L’affaire dite “Toxic Loans” de Rs 470 millions revient devant la justice ce mercredi 10 juin 2026. Sanjiv Ramdanee, CEO de Maradiva Villas Resort & Spa et dirigeant de Dhyanavartam Ltd, est attendu devant la cour dans le cadre de l’enquête menée par la Financial Crimes Commission (FCC).
L’homme d’affaires fait l’objet d’une accusation provisoire de “conspiracy” sous la Financial Crimes Commission Act 2023. Cette accusation demeure, à ce stade, provisoire, l’enquête étant toujours en cours.
L’affaire concerne un financement d’environ Rs 470 millions accordé par la State Bank of Mauritius à Dhyanavartam Ltd, société liée au Maradiva Villas Resort & Spa. Selon les éléments avancés par les enquêteurs, ce prêt aurait été déboursé dans des circonstances que la FCC cherche à éclaircir.

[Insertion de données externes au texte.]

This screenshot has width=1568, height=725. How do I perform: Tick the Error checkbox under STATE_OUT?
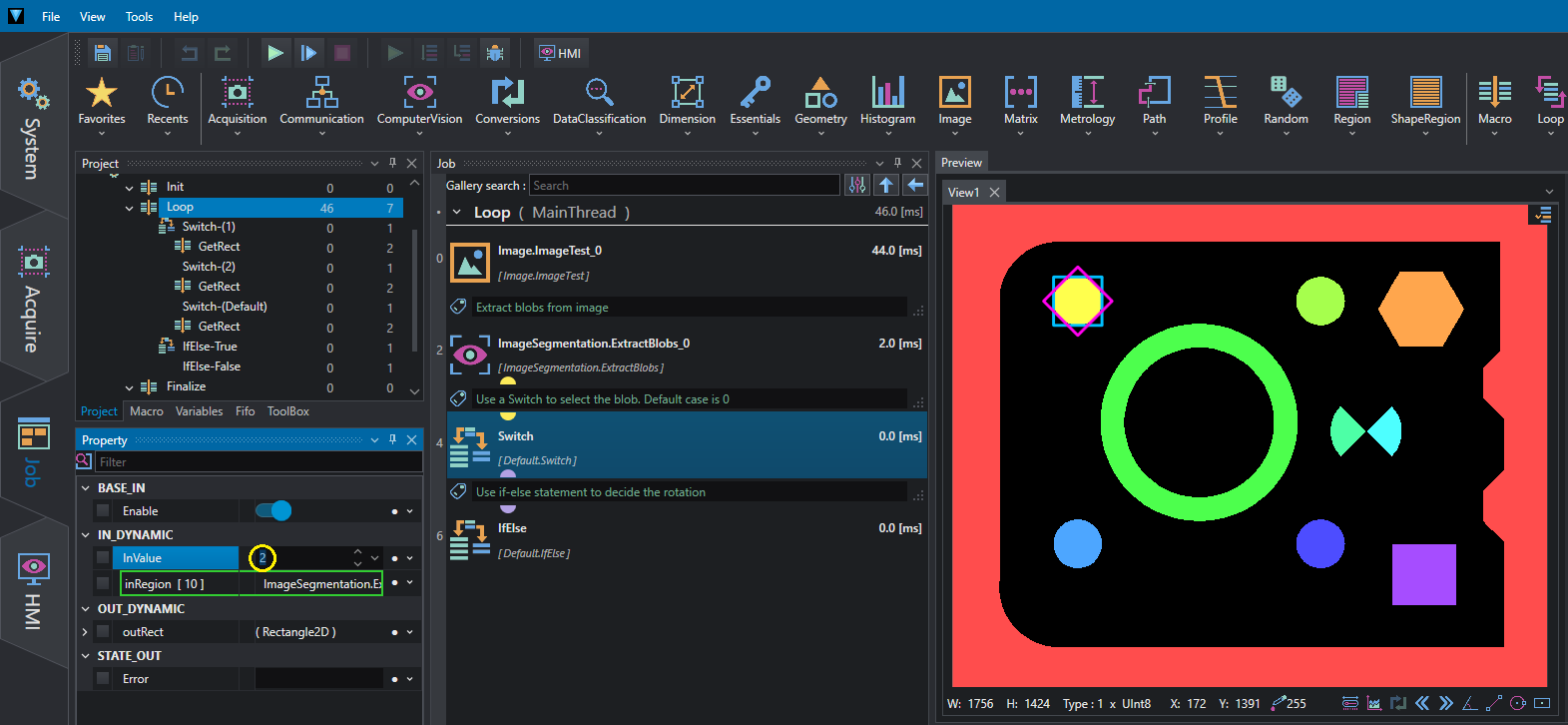point(103,678)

Premchand Mungur, ancien Chief Executive Officer de la SBM et ex-président du Management Credit Forum, avait également été inquiété dans ce dossier. Il est, lui aussi, provisoirement accusé de “conspiracy”. La poursuite soupçonne une entente présumée autour du déblocage du financement accordé à Dhyanavartam Ltd.
Lors de sa comparution initiale, des conditions strictes avaient été imposées à Sanjiv Ramdanee. Il devait notamment rester à la disposition des enquêteurs, se présenter régulièrement à la police et ne pas interférer avec les témoins. Il est aussi soumis à une interdiction de quitter le territoire.
En février dernier, la cour avait rejeté une demande de variation de cette interdiction de départ. Sanjiv Ramdanee souhaitait obtenir l’autorisation de se rendre en Espagne, mais la demande avait été contestée par la FCC, qui avait exprimé des réserves en raison de l’enquête toujours en cours.
La comparution de ce mercredi devrait permettre de connaître la position de la poursuite sur l’évolution de l’enquête et sur la suite de la procédure. À ce stade, aucune charge formelle définitive n’a été déposée contre Sanjiv Ramdanee dans ce dossier.
Rappelons que Sanjiv Ramdanee avait été arrêté le 2 décembre 2025 par la FCC avant d’être présenté devant le tribunal de Port-Louis Sud le lendemain. La FCC ne s’était alors pas opposée à sa remise en liberté sous caution. Il avait été autorisé à rentrer chez lui après avoir fourni deux cautions de Rs 700 000 chacune et signé une reconnaissance de dette de Rs 5 millions.